Home2018-2019Debunking the myth of the Freshman 15

Debunking the myth of the Freshman 15

Anna Ullmann,
Staff Writer

One of the most talked about effects of freshman year is the “Freshman 15.” This refers to a pattern of weight gain of around 15 pounds that occurs during a student’s first year of college. However, this is not entirely accurate to the weight change of most freshmen. Freshman 15 may actually be a myth, according to both studies and testimonies from Willamette students.

According to a Utah State University study, around one quarter of college freshmen gain five percent of their body weight during their first year of college. However, the average amount of weight gain during the study was 3.3 pounds, so gaining 15 pounds is uncommon. The study, relying on reports from students, followed 159 freshmen students during their fall semester at a public, mid sized university in the western United States.

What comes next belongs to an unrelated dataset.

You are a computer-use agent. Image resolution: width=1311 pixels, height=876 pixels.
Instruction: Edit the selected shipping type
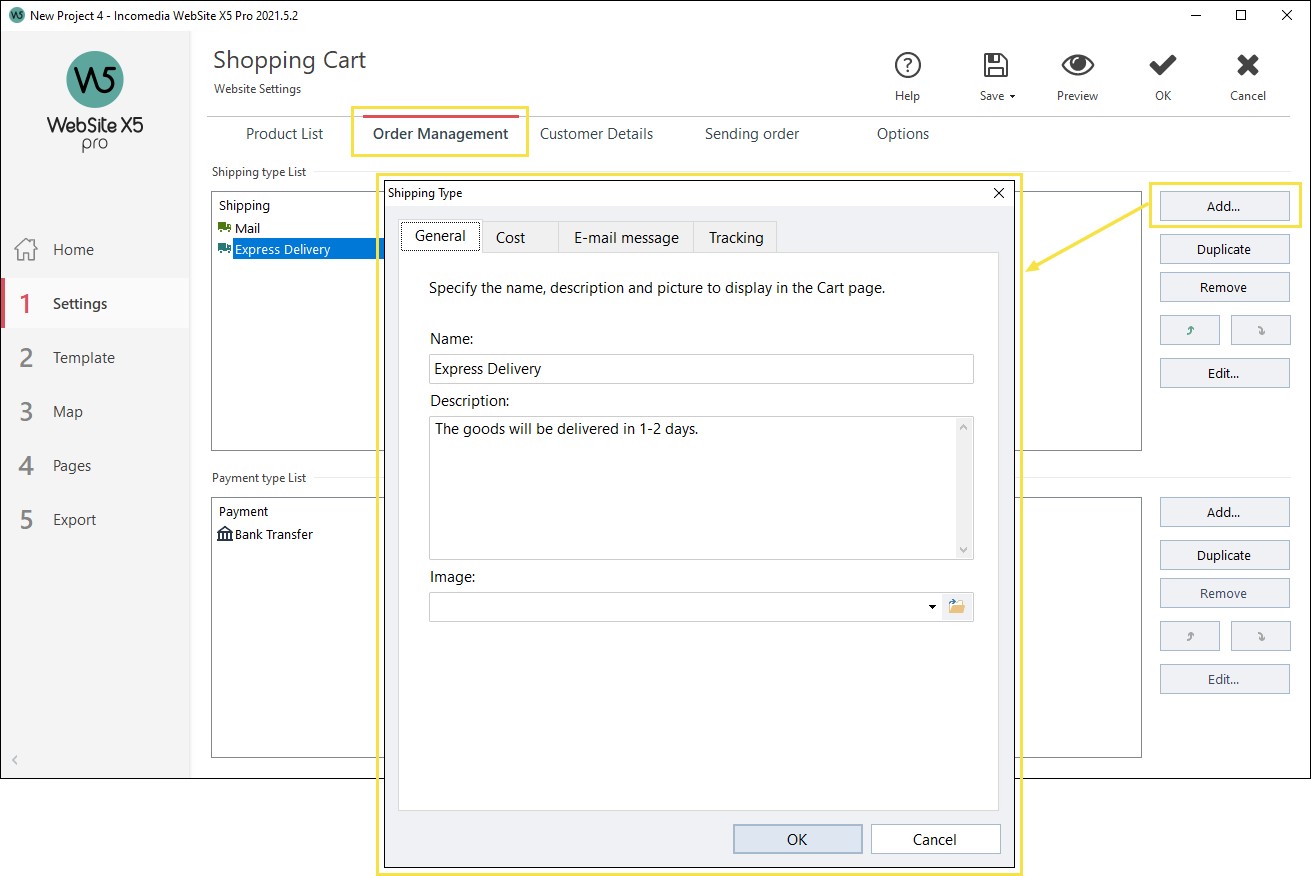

Among the group that reported a weight gain of five percent, most reported less physical activity than in high school. This group also reported eating breakfast and sleeping more than those who did not experience as much of a weight gain.

Another study conducted at a small, private college in the Northeast had similar results. The study asked current students about their current weight and their weight at the start of the school year. The results saw an average weight gain of 2.7 pounds, with about half of the students gaining some weight. Only 22 percent gained more than seven pounds.

With only about a quarter of freshman reporting a weight gain of more than seven pounds, the Freshman 15 is less common than many might expect. However, a small change of weight during one’s freshman year is quite normal.


A student stands on a scale showing weight gain. On average, first-years gain about three pounds.
PC: Benjamin Love

WebMD notes that these patterns of weight change are the result of stress. Gaining 15 pounds might be the result of unhealthy coping mechanisms, such as using food as a source of control in an otherwise chaotic and hectic life. With so much changing between high school and college, such as friends, financial situations, location and academic challenges, many use food to soothe themselves or to help socialize with others.

Another factor that contributes to weight gain in college is late-night food binges. Without parental guidance, many first-year college students take advantage of being able to eat whenever they want. Ordering pizza and munching on junk food during the wee hours of the morning could be a source of weight gain.

Maintaining a regular eating schedule, not skipping meals and keeping snacks on hand can help one maintain a regular weight. In addition to diet, exercise is also key. Many students do not continue participating in athletics and other active extracurriculars after high school. However, most college students have access to an athletic and wellness center and can join intramural sports to keep up on their exercise.

WU students also often see a change in weight during their freshman year, but for some, weight loss seems to be more common. Emma Burgess (‘21) experienced weight loss rather than weight gain.

“The Freshman 15 was losing 15 pounds,” Burgess said. “Most of it was stress, but also how limited meal times are, due to Goudy only being open for so long.”

Celeste Ferguson (‘22) also reported weight loss:

“Especially in the first year of school, there are both weight gain and weight loss factors and they contrast each other,” Ferguson said. “What made me lose weight was the meals [that] are at regular times, while I grew up with more hectic schedule of meals. You have to make the choice to eat what you want. I also definitely walk around a lot more now, to class and to see my friends.”

With so much changing in the lives of first year students, it is unsurprising that weight change is common. However, as long as students are healthy and learn to cope with the challenges and changes of university life, a little bit of weight change is nothing to stress about.